** Opening PROVIDED TEXT block **

It’s one of the great ironies of modern life. We live in the most connected time the world has ever known, and yet so many of us are suffering from a deep lack of connection, both to others, and to ourselves. What’s going on, and why is connection so important anyway?
We know that connection is absolutely vital to happiness. In fact, scientists believe that it’s so important that it comes baked into us in our genes. According to neuroscientist Matthew Liebermann’s excellent new book, Social: Why Our Brains Are Wired To Connect, evolution so favoured individuals with a stronger propensity for forming groups that it’s written into the physical code that makes us human.
Our need for social connection is so deeply rooted in us that feelings like loneliness and embarrassment actually activate the same neural circuitry as physical pain. Being left out really hurts. It stands to reason that our bodies have evolved to nudge us physically to want to feel part of the group. If you put yourself in the shoes of your distant ancestors, surrounded by big beasts with sharp teeth and claws, who definitely wanted to eat you for lunch, being able to organise yourself into a group, and remain part of it, was literally the difference between life and death.

** Closing PROVIDED TEXT block **
** Opening DATA PROVIDED block **

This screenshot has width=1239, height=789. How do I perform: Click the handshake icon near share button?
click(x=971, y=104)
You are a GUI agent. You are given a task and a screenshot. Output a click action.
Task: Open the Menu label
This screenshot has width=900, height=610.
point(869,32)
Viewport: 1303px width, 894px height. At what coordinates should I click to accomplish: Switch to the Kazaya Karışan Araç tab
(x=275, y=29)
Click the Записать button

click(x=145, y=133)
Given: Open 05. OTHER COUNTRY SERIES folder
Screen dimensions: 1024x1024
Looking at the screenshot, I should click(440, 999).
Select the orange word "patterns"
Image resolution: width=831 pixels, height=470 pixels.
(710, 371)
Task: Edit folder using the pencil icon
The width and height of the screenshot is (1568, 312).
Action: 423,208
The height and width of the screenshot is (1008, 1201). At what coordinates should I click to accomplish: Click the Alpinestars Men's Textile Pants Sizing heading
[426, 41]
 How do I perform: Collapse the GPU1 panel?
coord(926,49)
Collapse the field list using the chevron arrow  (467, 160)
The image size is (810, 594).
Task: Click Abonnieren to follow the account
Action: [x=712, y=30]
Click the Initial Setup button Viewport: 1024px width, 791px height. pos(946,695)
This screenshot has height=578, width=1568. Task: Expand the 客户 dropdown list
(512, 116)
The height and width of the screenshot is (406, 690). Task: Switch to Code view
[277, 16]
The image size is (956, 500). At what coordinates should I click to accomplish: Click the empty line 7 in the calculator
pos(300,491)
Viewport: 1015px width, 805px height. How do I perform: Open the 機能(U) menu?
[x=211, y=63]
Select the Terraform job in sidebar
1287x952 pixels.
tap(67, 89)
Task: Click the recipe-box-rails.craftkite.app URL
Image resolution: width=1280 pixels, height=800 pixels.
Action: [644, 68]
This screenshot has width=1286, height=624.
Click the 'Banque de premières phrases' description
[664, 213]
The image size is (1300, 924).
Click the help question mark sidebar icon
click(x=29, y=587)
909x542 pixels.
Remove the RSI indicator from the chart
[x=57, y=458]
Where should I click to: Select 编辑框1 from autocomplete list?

** Closing DATA PROVIDED block **

** PROBLEMS TO WORK ON **
a: In the passage on social connection, what do feelings like loneliness and embarrassment activate?
b: List each sentence in the third paragraph of the passage on social connection.
c: Reproduce the stretch of the passage on social connection from "Our need for" through "life and death.".

** EXPECTED RESULTS **
a: They activate the same neural circuitry as physical pain.

b:
- Our need for social connection is so deeply rooted in us that feelings like loneliness and embarrassment actually activate the same neural circuitry as physical pain.
- Being left out really hurts.
- It stands to reason that our bodies have evolved to nudge us physically to want to feel part of the group.
- If you put yourself in the shoes of your distant ancestors, surrounded by big beasts with sharp teeth and claws, who definitely wanted to eat you for lunch, being able to organise yourself into a group, and remain part of it, was literally the difference between life and death.

c:
Our need for social connection is so deeply rooted in us that feelings like loneliness and embarrassment actually activate the same neural circuitry as physical pain. Being left out really hurts. It stands to reason that our bodies have evolved to nudge us physically to want to feel part of the group. If you put yourself in the shoes of your distant ancestors, surrounded by big beasts with sharp teeth and claws, who definitely wanted to eat you for lunch, being able to organise yourself into a group, and remain part of it, was literally the difference between life and death.